This project is ideal for an undergraduate internship for three reasons:
1. Preliminary processing and data preparation has already been completed.
2. The 2D nature of the data (three linear arrays) allows it to be modeled quickly within the time frame of a summer internship.
3. The raytracing techniques used to model this data are conceptually straight-forward and provide an excellent introduction to seismology.

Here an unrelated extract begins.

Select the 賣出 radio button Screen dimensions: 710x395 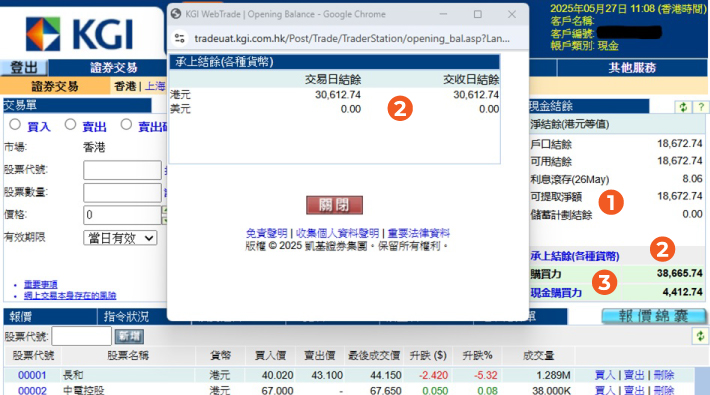click(x=70, y=124)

The project is within the Western Earthquake Hazards Team of the US Geological Survey in Menlo Park, California. We conduct high-resolution seismic reflection and refraction surveys related to earthquake hazards, water resources, and environmental contamination remediation. Typically, these studies involve components of all three studies. In April and May of 2003, we plan to use IRIS-PASSCAL instruments to conduct a seismic investigation across the eastern Santa Clara Valley (Silicon Valley- San Jose) and the San Bernardino Valley (east of Los Angeles). In addition, if Earthscope funds are approved by Congress, we expect to acquire seismic data across the SAFOD drill site and San Andreas fault near Parkfield, California. During the summer months, we may also acquire smaller surveys across the San Andreas and related faults. In addition to data acquisition, we will spend at least half of our time working with data in the lab and writing papers on the results of our studies.

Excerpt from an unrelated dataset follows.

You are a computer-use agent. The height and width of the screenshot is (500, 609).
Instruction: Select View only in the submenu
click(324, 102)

The IRIS/PASSCAL Insturment Center maintains a large national pool of portable seismographs, broadband sensors, portable telemetered networks, and high resolutions cable reflections systems. Working with PASSCAL staff, interns will learn about repair and maintenance of seismographic equipment, assist in the deployments around the US and overseas, and participate in the processing of the data under the direction of the Instrument Center Director and Staff. A focused researcdh and testing project related to next generation instrumentation and US Array will also be undertaken.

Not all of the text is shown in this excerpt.